### [WHAT NEEDS TO BE DONE]
Output, word for word and without pictures, the lines from the one containing "This screenshot has" through the final line of the listing below.

### [DATA IN THIS EXERCISE]
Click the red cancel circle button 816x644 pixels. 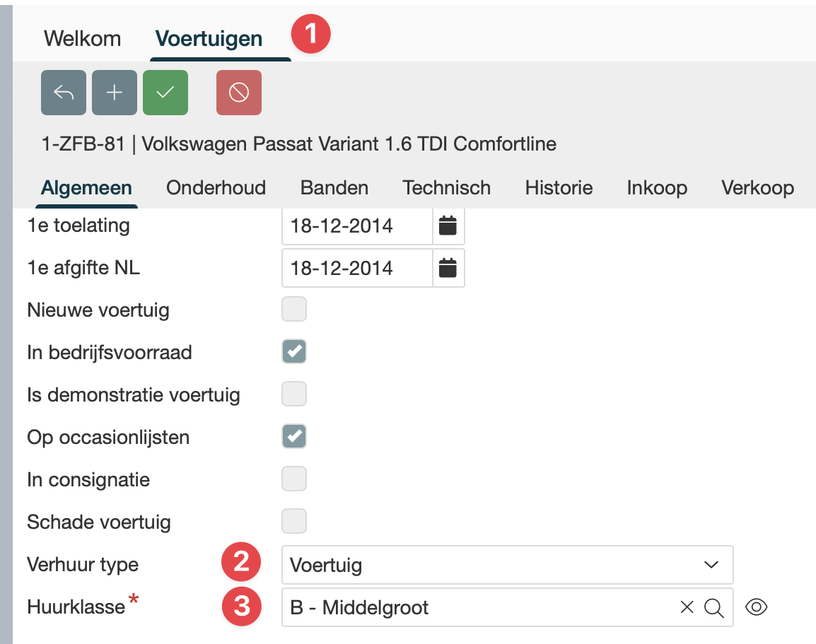point(239,93)
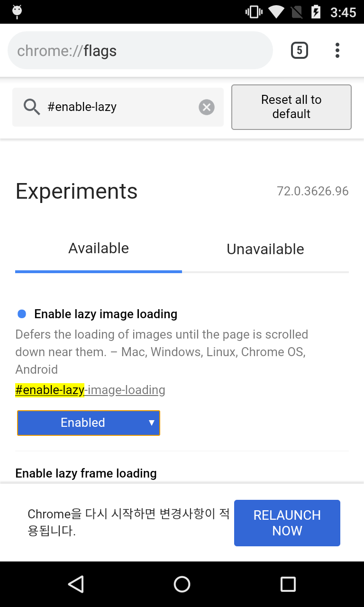The image size is (364, 607).
Task: Switch to the Available tab
Action: (x=99, y=248)
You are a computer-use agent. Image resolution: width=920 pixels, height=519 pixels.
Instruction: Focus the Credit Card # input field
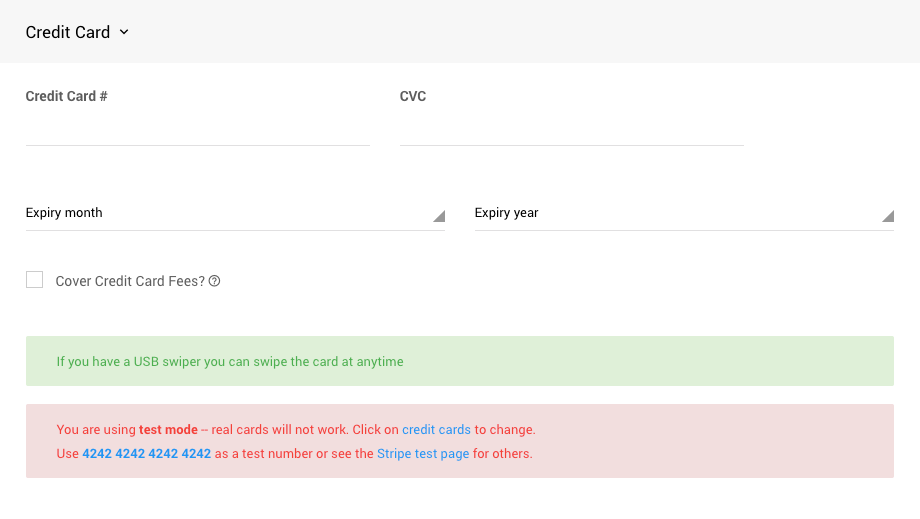pos(198,131)
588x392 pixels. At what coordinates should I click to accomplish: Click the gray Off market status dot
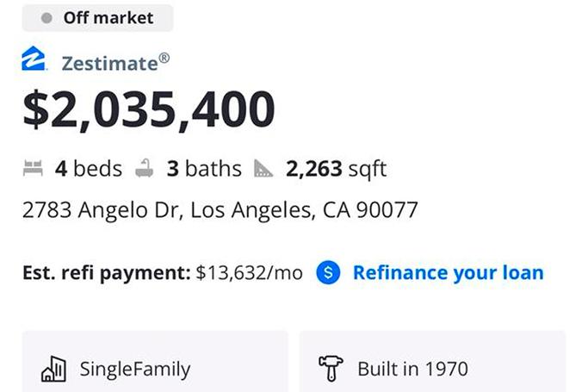point(46,18)
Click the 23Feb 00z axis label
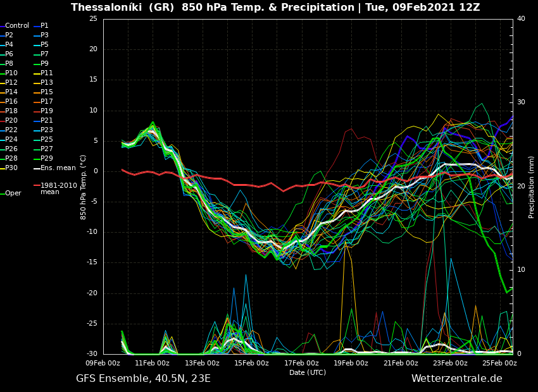Screen dimensions: 538x392 tap(450, 363)
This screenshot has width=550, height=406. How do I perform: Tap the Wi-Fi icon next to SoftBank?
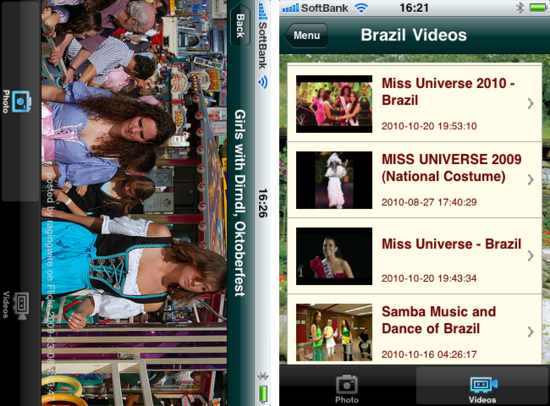click(x=361, y=8)
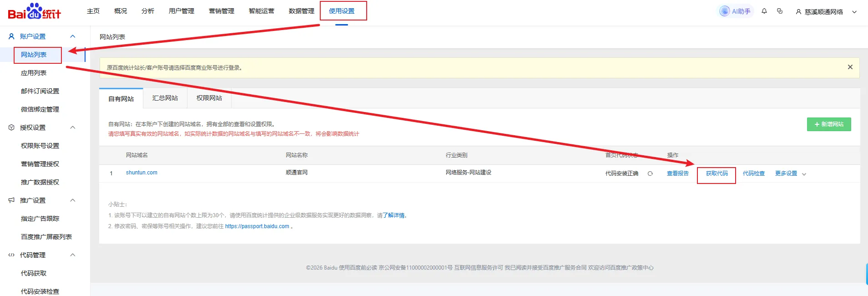Image resolution: width=868 pixels, height=296 pixels.
Task: Select 邮件订阅设置 in the sidebar
Action: pos(40,91)
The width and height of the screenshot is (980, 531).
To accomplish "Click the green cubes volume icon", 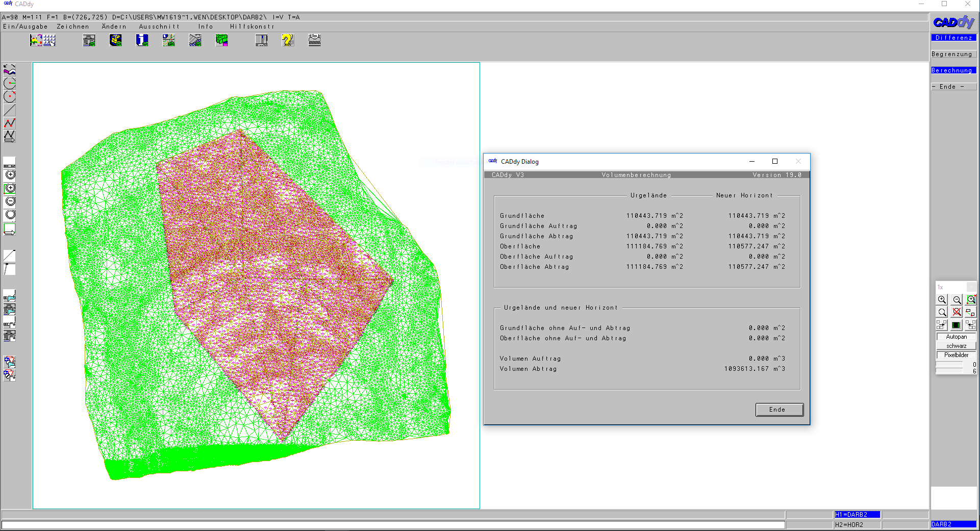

### [RESULT]
This screenshot has width=550, height=406. How do I perform: Tap the Wi-Fi icon next to SoftBank?
click(x=361, y=8)
Image resolution: width=868 pixels, height=296 pixels.
Task: Select 邮件订阅设置 in the sidebar
Action: pos(40,91)
The width and height of the screenshot is (980, 531).
To accomplish "Click the green cubes volume icon", 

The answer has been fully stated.